De ces études et évaluation, les progrès enregistrés sont fondamentalement dans le domaine de la protection des enfants :

 Formation de 60 formateurs nationaux en soutien psychosocial et gestion des cas ;
 Démultiplication de la formation en soutien psychosocial et gestion des cas en faveur de plus de 600 acteurs locaux de protection de l’enfant (processus continu) ;
 Construction/équipements d’un centre de transit à Guéckédou (un des principaux centres de traitement d’EBOLA) pour les enfants qui accompagnaient leurs mères suspectées d’EBOLA ;
 Identification et réinsertion familiale/communautaire de 4.229 enfants orphelins d’EBOLA ;
 Octroi de cash transfert pour 44% des enfants orphelins d’EBOLA identifiés (1.860) ;
 Appui en fournitures scolaires pour 2000 orphelins en âge scolaire (activité en cours) ;
 Réalisation de 2,080 visites domiciliaires dans les familles d’accueil des orphelins d’EBOLA ;

 Mesdames et Messieurs ;

Au titre des défis, je voudrais souligner trois points essentiels :

 Le développement du travail social (formation et mise à disposition des assistants sociaux pour les personnes guéries et affectées dans les différentes communautés) ;
 La mobilisation des ressources nécessaires à la relance des activités des femmes, la prise en charge des enfants orphelins, la réinsertion socioprofessionnelle des filles affectées ;
 La mise en place d’un mécanisme de protection sociale pour les nombreuses personnes rendues vulnérables par EBOLA.

 Mesdames et Messieurs ;

Dans le domaine social et en fonction des attributions de mon Département nous avons élaboré un plan de relance qui se décline sur trois ans (2015-2017) et s’articule autour de six (6) axes que sont :

1. La Mobilisation Sociale ;
2. La Prise en charge des victimes et personnes affectées ;
3. La mise en place d’un mécanisme de Protection sociale et le développement du travail social ;
4. La Lutte contre les inégalités et les violences basées sur le genre ;
5. L’Appui à l’autonomisation des femmes ;
6. L’Appui institutionnel au Ministère de l’Action Sociale, de la Promotion Féminine et de l’Enfance.

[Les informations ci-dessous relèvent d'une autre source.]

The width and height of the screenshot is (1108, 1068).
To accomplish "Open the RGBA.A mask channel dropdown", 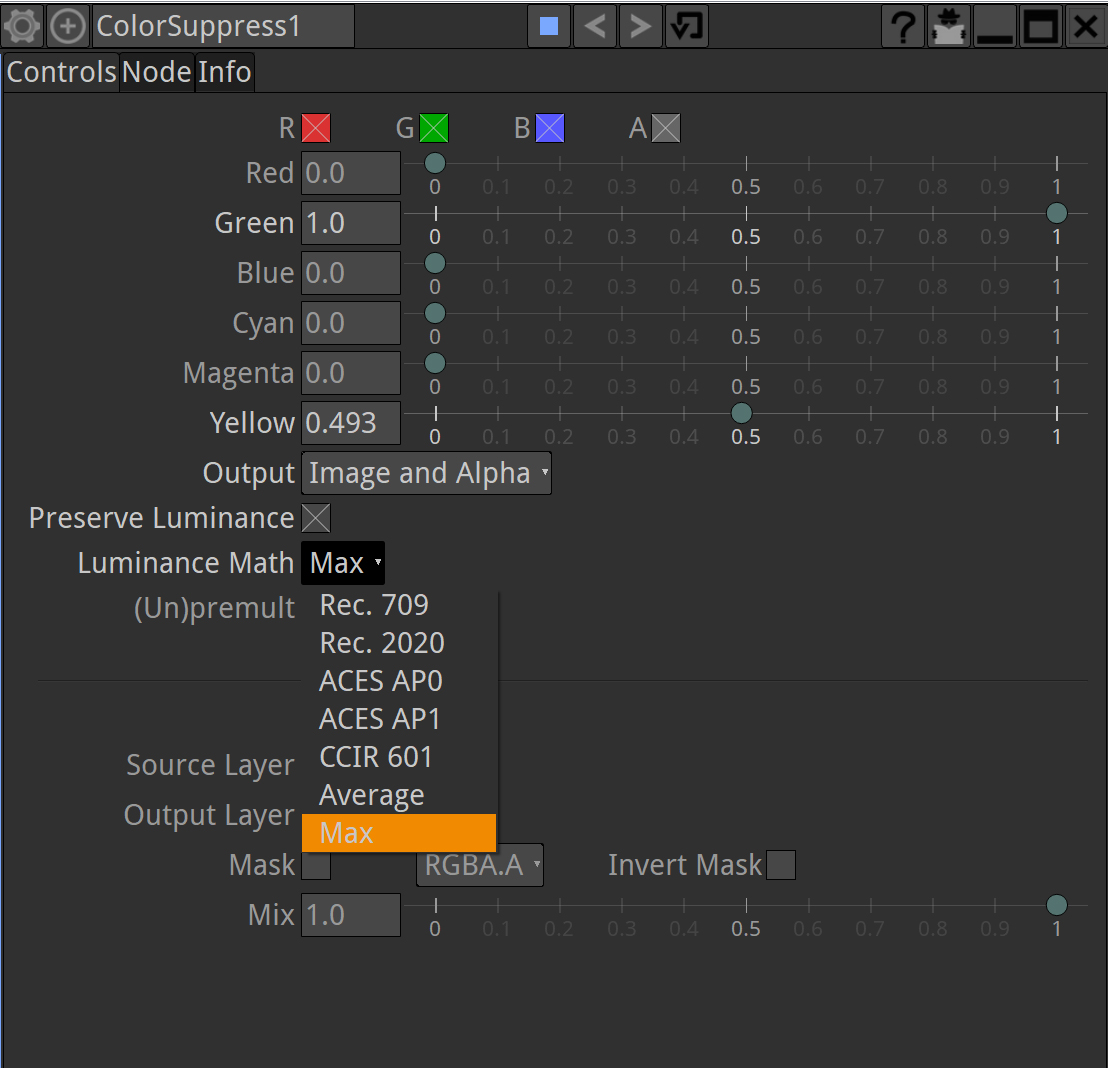I will click(480, 865).
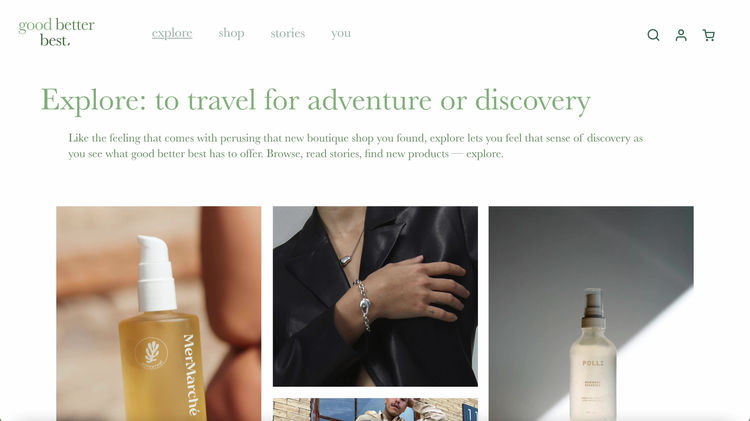Click the coral emblem on the amber bottle
This screenshot has width=750, height=421.
pos(151,353)
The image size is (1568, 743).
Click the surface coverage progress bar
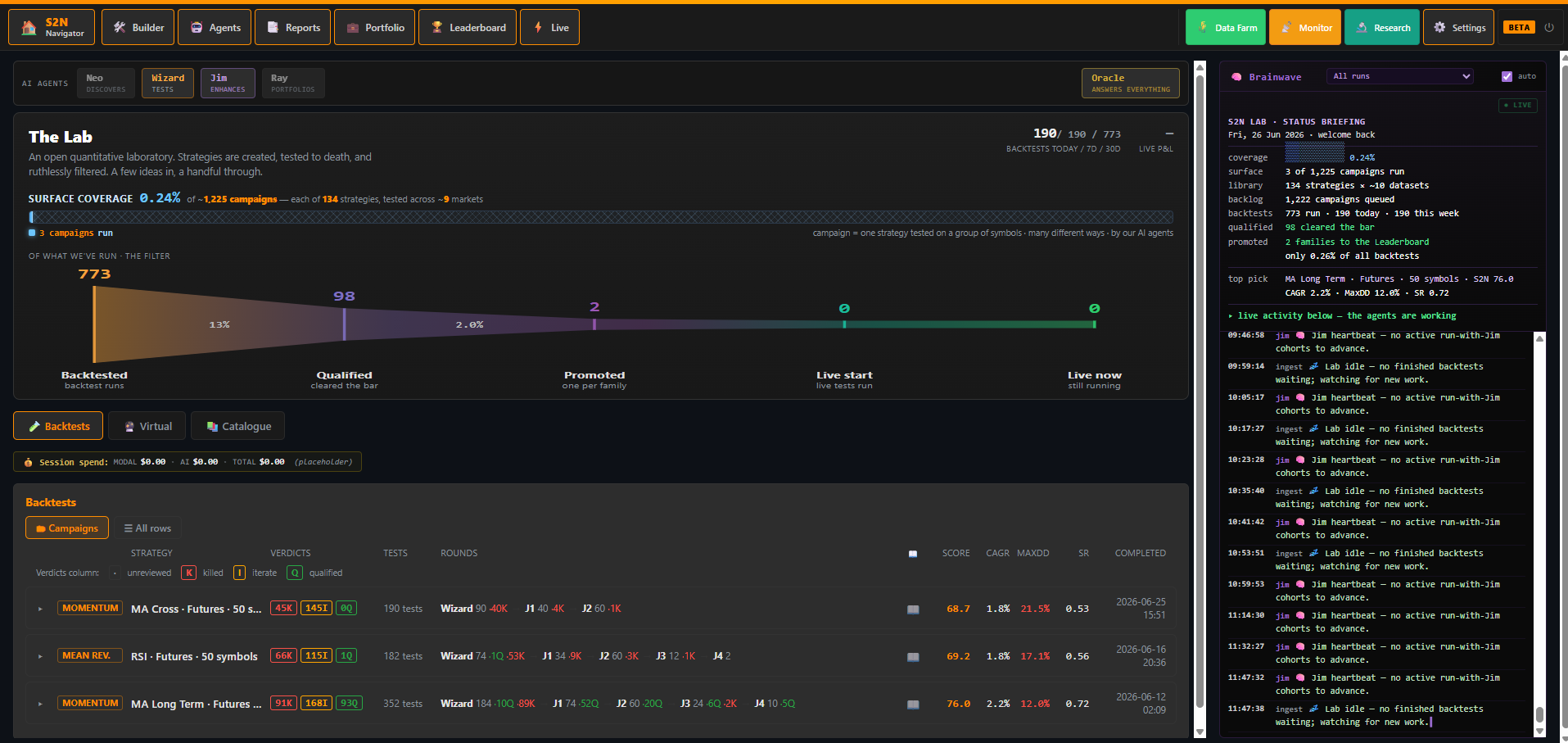(x=601, y=217)
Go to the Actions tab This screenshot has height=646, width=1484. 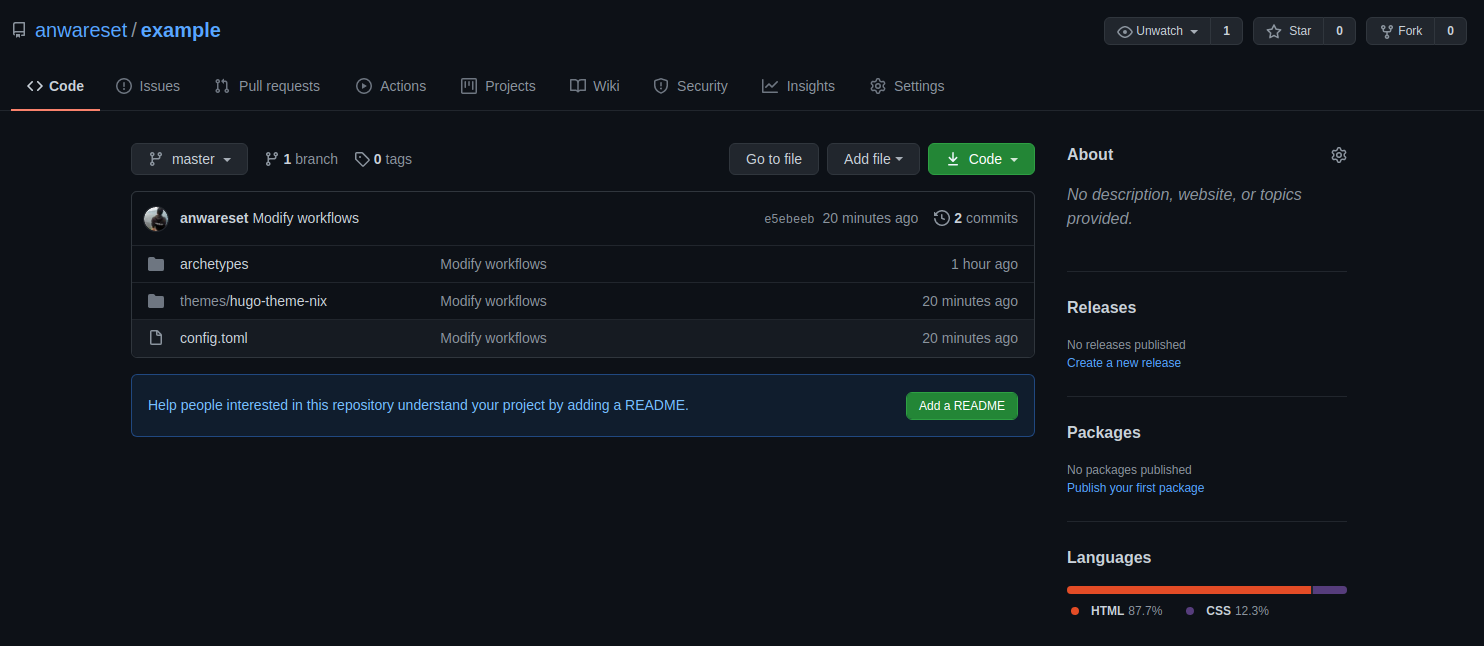coord(391,86)
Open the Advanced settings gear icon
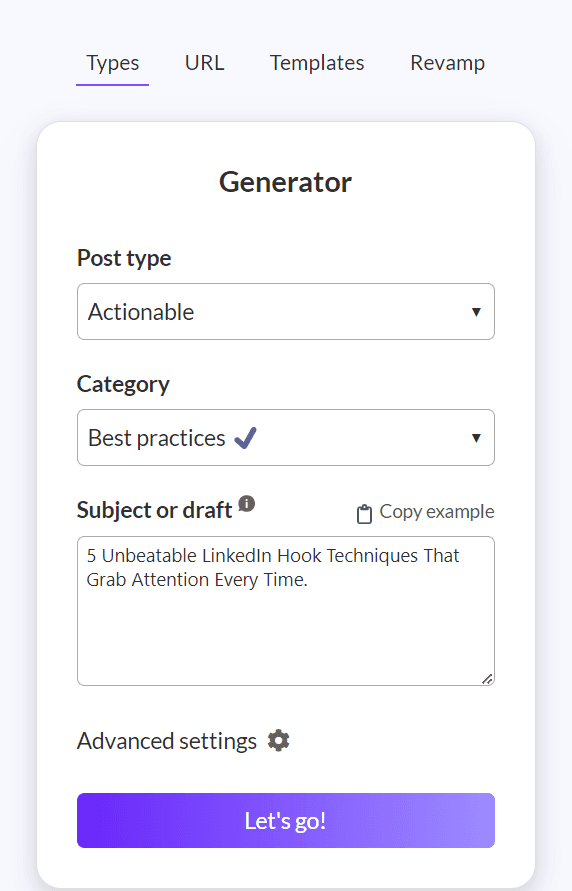Screen dimensions: 572x891 (x=278, y=741)
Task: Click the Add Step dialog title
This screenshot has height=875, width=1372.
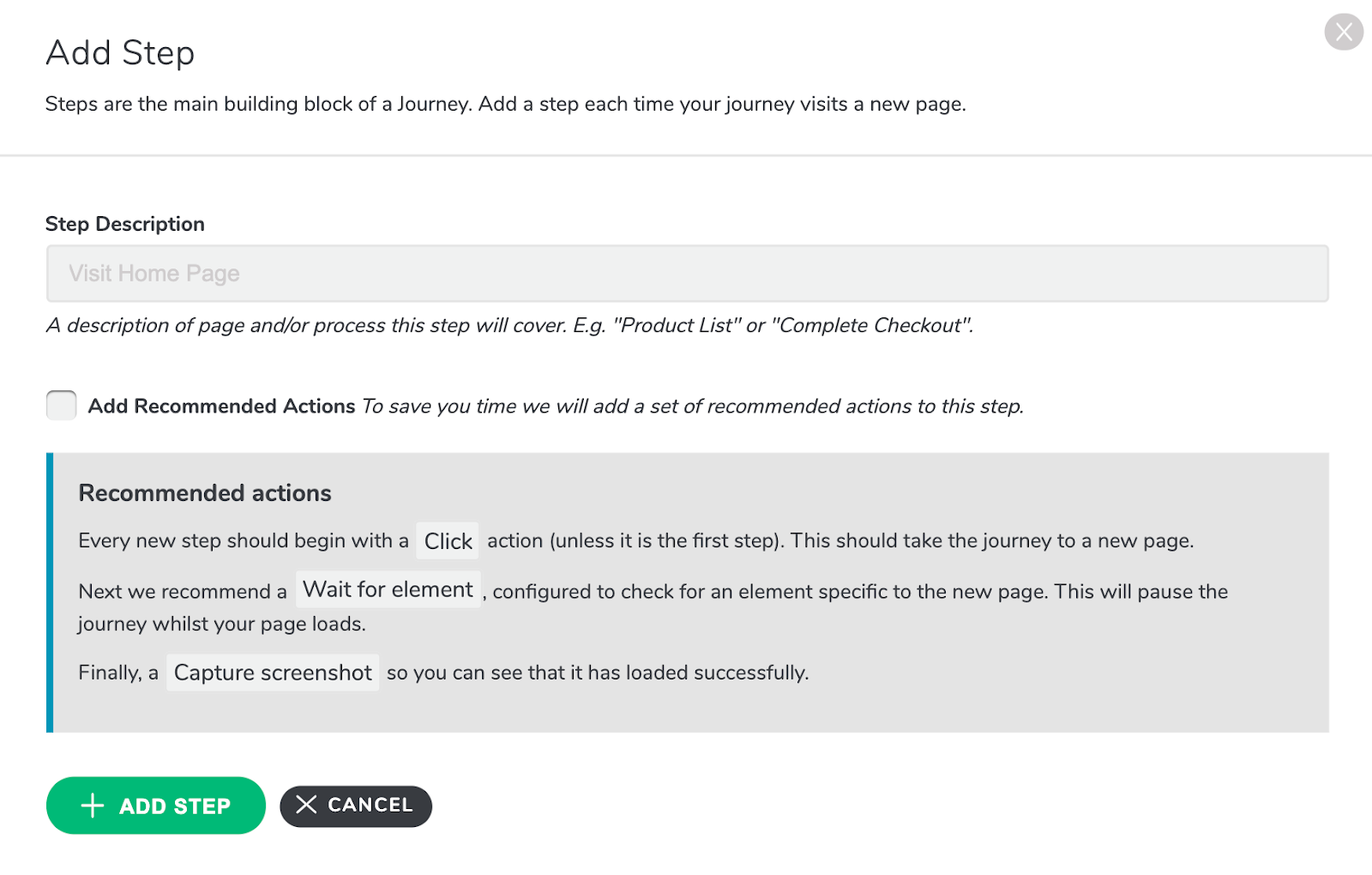Action: [x=120, y=53]
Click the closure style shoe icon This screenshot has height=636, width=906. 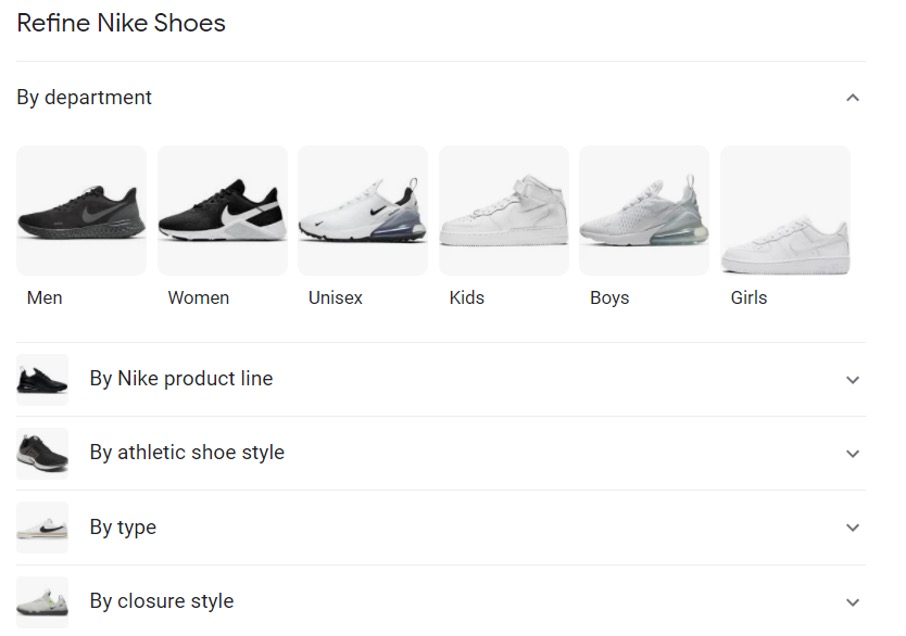click(42, 601)
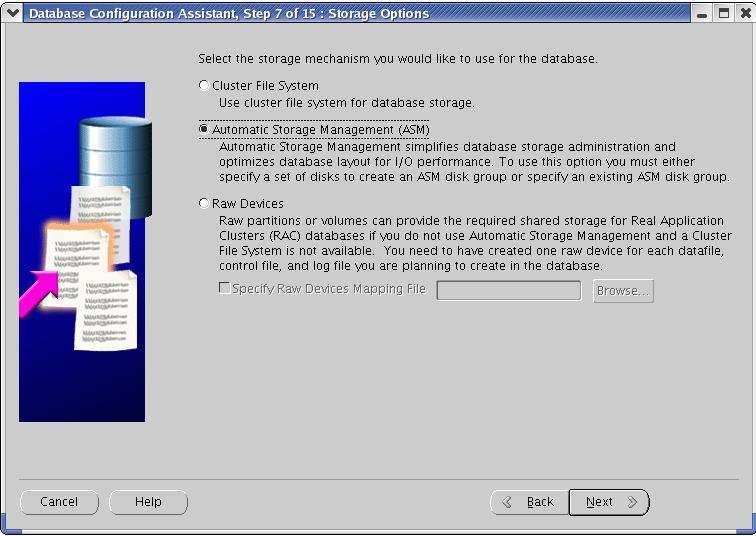Click the Raw Devices description paragraph

475,243
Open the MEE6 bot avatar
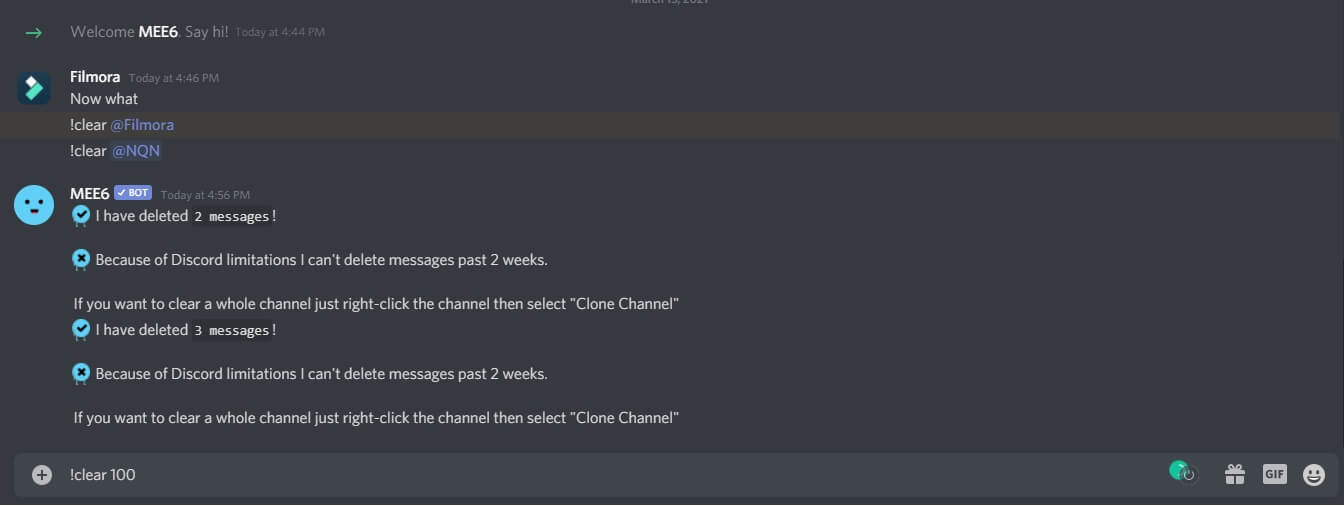Viewport: 1344px width, 505px height. 34,205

Le coût total des actions envisagées est de 19 694 000 US, conformément au plan budgétisé en annexe.

 Mesdames et Messieurs ;

En raison du poids social découlant des conséquences de la maladie à virus EBOLA, notamment :

 l’augmentation des charges des femmes,
 l’accroissement du taux de vulnérabilité (enfants, jeunes, femmes) ;
 la perte d’emplois de nombreuses femmes du secteur informel ;
 l’accroissement des besoins de protection sociale chez les personnes âgées, etc…

Je sollicite auprès de la CEDEAO, la recherche de fonds spécial en faveur de la relance des activités d’autonomisation et de promotion économique des femmes.